Re: build a tamper-proof server?

On Mon, 26 Aug 2002 15:16:00 GMT, Daniel Morgan <dmorgan_at_exesolutions.com> wrote:
>kmv_dev_at_yahoo.com wrote:
>
>> Hi,
>>
>> Can someone suggest ideas on how to build a tamper-proof
>> server? i.e. I want to let my applications (an appserver)
>> to access the db, insert, and do whatever it needs to
>> complete the task. But once the transaction is committed,
>> all events must be logged, time-stamped and digitally
>> signed, and none of the records can be removed/modified
>> (not even by a dba).
>>
>> Any suggestion is welcome.
>>
>> xx
>
>It is impossible to make a tamper-proof system. There is nothing you can
>do to any database system that meets your requirements whether Oracle or
>any other.
>
>But you can easily audit activity and very easily mine the log files to
>identify who has done what and when.

These several posts about mining the log files have got me wondering...

cp the active log file
od out the bad things being done, put in a rollback for those transactions mv changed log file to original filename - since O has it open, unchanged file is still used
force log switch, archiver propagates changed file.

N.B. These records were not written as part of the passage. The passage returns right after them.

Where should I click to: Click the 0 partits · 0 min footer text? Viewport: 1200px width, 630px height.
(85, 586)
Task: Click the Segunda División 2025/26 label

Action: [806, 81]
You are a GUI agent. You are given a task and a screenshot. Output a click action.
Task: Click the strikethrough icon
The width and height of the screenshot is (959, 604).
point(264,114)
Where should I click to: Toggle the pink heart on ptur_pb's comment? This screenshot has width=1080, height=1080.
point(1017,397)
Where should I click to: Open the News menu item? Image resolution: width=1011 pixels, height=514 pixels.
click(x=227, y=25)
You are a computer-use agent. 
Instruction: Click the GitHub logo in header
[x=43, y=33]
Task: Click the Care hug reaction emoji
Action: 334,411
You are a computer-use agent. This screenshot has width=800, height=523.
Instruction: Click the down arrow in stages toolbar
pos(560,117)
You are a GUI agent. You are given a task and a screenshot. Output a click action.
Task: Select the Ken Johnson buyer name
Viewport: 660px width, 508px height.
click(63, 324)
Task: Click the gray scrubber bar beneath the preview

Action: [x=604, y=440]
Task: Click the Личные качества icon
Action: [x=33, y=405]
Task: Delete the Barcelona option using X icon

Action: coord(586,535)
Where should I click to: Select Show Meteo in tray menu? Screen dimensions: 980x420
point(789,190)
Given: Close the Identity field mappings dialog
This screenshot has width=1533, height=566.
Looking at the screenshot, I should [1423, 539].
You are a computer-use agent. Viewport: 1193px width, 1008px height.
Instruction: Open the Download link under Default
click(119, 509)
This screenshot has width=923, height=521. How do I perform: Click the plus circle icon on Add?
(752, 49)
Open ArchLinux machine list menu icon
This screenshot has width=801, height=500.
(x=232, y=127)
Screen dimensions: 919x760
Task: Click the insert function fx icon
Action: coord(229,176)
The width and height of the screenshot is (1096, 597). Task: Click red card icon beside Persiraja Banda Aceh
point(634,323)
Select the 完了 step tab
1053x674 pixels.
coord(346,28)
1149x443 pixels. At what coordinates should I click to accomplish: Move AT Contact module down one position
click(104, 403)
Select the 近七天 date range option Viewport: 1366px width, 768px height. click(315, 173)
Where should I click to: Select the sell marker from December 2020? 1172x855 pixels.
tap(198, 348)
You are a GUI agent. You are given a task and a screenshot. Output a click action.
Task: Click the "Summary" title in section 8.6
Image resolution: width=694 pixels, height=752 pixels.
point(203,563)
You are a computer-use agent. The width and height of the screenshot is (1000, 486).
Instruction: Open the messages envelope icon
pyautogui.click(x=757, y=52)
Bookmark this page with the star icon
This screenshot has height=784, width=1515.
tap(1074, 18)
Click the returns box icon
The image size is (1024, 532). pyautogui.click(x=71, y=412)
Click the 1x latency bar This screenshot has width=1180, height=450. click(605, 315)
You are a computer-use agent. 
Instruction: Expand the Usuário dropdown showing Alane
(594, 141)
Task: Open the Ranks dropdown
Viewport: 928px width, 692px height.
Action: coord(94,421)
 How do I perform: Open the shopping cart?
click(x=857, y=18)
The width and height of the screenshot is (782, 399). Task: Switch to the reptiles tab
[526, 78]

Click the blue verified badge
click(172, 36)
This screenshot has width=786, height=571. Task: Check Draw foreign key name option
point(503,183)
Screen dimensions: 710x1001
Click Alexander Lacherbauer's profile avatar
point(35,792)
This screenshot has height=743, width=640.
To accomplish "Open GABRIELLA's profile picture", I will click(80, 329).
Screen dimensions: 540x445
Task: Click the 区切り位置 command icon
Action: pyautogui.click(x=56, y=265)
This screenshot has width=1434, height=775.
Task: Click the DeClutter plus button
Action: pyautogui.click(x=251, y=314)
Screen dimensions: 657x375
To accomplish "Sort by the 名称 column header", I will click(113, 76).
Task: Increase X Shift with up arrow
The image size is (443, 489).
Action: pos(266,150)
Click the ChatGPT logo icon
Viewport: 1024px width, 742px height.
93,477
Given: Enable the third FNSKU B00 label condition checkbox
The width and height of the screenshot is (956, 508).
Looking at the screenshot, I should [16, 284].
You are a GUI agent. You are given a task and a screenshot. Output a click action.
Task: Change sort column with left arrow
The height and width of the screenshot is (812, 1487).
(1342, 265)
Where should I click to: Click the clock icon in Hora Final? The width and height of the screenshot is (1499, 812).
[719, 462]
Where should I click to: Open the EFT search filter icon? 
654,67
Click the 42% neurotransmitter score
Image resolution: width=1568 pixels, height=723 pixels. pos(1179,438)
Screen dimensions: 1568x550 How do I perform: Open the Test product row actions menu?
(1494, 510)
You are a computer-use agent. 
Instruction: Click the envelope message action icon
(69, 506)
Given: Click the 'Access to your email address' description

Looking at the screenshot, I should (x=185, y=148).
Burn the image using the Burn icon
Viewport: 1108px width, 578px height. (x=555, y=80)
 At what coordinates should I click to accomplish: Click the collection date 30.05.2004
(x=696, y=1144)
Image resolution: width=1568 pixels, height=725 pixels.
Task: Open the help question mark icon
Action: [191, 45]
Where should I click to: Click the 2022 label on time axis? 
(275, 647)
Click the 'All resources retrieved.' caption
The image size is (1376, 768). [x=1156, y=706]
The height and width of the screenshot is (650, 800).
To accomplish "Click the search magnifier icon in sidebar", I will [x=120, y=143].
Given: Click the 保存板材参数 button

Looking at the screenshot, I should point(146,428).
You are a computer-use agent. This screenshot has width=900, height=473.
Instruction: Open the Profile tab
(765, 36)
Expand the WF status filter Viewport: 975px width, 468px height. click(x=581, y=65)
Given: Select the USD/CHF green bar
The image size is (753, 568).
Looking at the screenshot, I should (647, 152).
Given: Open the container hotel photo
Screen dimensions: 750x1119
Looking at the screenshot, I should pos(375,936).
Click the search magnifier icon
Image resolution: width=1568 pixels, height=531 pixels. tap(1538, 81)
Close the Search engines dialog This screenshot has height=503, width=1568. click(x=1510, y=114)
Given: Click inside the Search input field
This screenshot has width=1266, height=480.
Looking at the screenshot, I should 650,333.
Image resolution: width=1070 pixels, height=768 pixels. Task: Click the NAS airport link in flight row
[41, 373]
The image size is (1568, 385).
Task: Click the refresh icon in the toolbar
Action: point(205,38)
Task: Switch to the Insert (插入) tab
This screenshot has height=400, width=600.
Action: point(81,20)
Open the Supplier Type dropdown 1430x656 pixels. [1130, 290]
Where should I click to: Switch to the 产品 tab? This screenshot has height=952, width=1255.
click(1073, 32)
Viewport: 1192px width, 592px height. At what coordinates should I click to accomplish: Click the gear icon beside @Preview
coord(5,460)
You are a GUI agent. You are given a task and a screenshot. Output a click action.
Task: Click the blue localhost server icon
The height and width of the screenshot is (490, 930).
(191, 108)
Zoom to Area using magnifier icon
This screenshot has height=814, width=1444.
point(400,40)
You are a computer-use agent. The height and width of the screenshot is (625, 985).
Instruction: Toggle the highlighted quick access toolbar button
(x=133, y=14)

So the big question is, does the archiver deal with the inode or the filename? (Bad guy wouldn't care about restoreability issues, of course, likely that being messed would help his cause).

jg

-- 
These opinions are my own. 
http://www.garry.to                                       Oracle and unix guy.
mailto:joel-garry_at_nospam.cox.net                       Remove nospam to reply.